Cytotoxicity of the six pawpaw extracts was evaluated in RAW 264.7 cell lines and 4 human cancer cell lines (HT-1080, HeLa, HepG2, and AGS) using the MTT assay. All pawpaw extracts showed more than 80% cell viability against the RAW 264.7 cell lines (data not shown). All the pawpaw extracts showed inhibitory activity against cancer cells in a concentration-dependent manner (Fig. 1). There was no effect below 10 μg/mL concentration, but an inhibitory effect was observed at higher concentrations. In particular, in the case of HT-1080, PTM at a concentration of 50 μg/mL showed a viability of 65.52%, and at a concentration of 100 μg/mL, a viability of 46.79%. At a concentration of 200 μg/mL, an inhibitory effect of more than 80% was observed. HeLa, HepG2, and AGS were also confirmed to be the most active with PTM at a concentration of 200 μg/mL showing viability of 19.95%, 30.06%, and 10.94%, respectively. These results indicated that PTM has the highest inhibitory effect against 4 human cancer cell lines.
The IC50 values for anticancer activity are shown in Table 5. PTM had the strongest inhibitory effect against all cell lines except for HeLa cells, with IC50 values ranging from 64.57 to 128.60 μg/mL. The anticancer activity of PTM against fibrosarcoma HT-1080 was the highest, at twice that of the compound with the second-highest activity. In addition, five samples (PLW, PTW, PRW, PLM, and PRM) showed only 50% growth inhibition of HepG2 cells at a concentration of 200 μg/mL, while PTM inhibited this line at an IC50 value of 68.99 μg/mL. AGS stomach cancer cells were significantly inhibited by PLW and PTM, with respective IC50 values of 135.68 and 70.48 μg/mL. Cervical cancer HeLa cells were inhibited by methanol extracts, while the anti-proliferative activity of water extracts had negligible IC50 values of more than 200 μg/mL. As such, we can regard the cytotoxicity of PTM against HT-1080, HepG2, and AGS cell lines as the highest among the extracts.

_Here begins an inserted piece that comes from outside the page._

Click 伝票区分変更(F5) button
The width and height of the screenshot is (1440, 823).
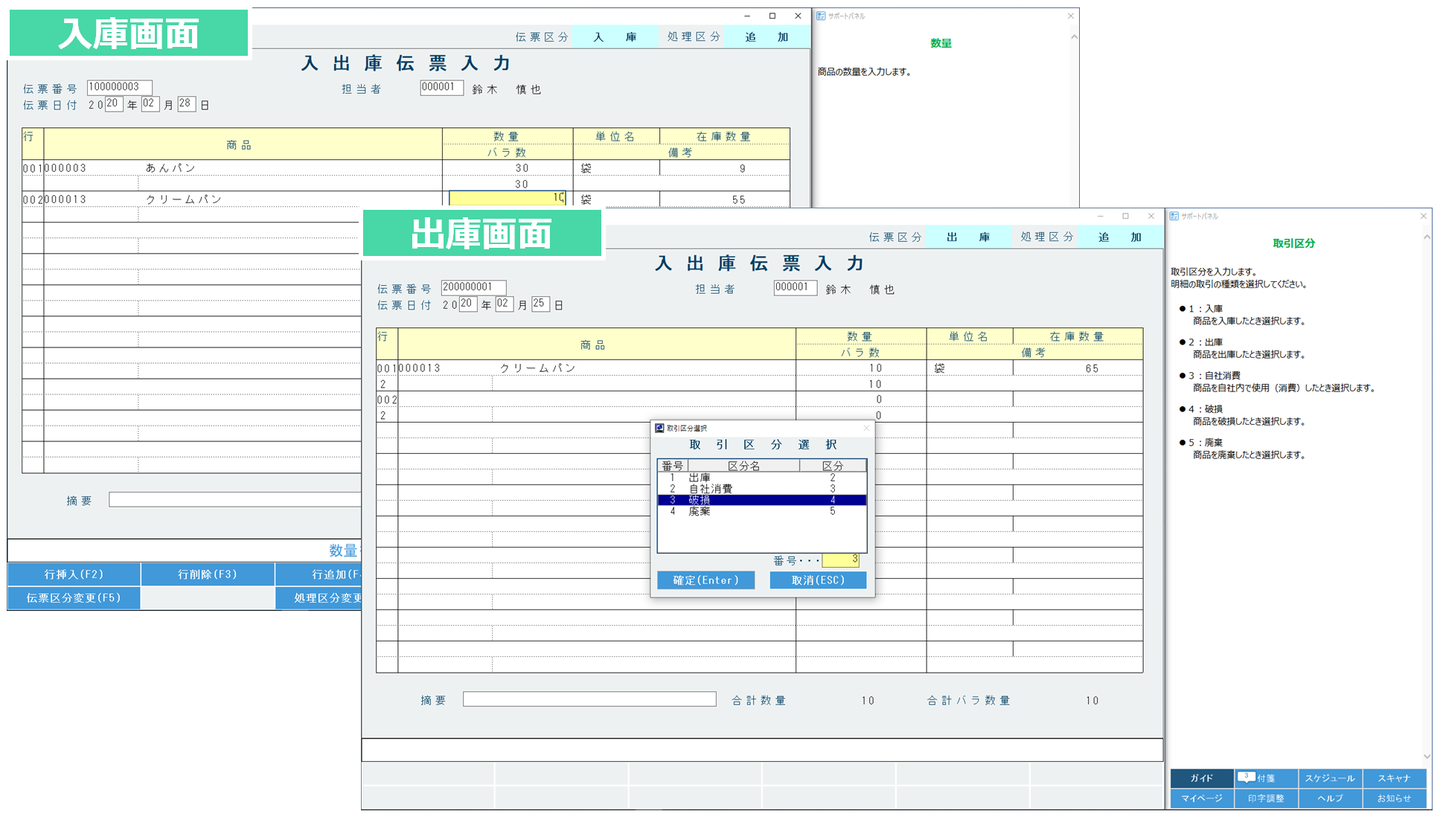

The extract of A. squamosa pulp showed a weak influence on the HepG2 hepatocellular carcinoma cell line, with an IC50 value of 99 μg/mL (El-Darier and Abdelhady, 2017). Hashemi et al. (2017) demonstrated that ethanol extract of black tea inhibited the proliferation of AGS gastric cancer cells with an IC50 value of 264.3 μg/mL. Compared to these results, PTM had potent anti-proliferative activity. In addition, previous studies investigating the effects of pawpaw extracts have reported that the twig extract had higher acetogenin content and stronger pesticidal effect than extracts derived from other parts of the plant (McLaughlin, 2008; Ratnayake et al., 1993), and anticancer activity has been widely attributed to the Annonaceous acetogenin (McLaughlin, 2008; Nam et al., 2018). Accordingly, we suggest that the anticancer activity of PTM is related to acetogenin.
4. Conclusions
PRM was most effective in inhibiting the growth of all tested bacteria, and PTM was the most potent inhibitor of HT-1080 fibrosarcoma, HepG2 hepatocellular carcinoma, and AGS stomach cancer cell lines. This study is the first to demonstrate the antibacterial and anticancer activities of different parts of Korean pawpaw extracts. Although additional studies are needed to identify the precise compounds responsible for these effects, our findings indicate that Korean pawpaw extracts have potential medicinal value for the treatment of infections and cancer.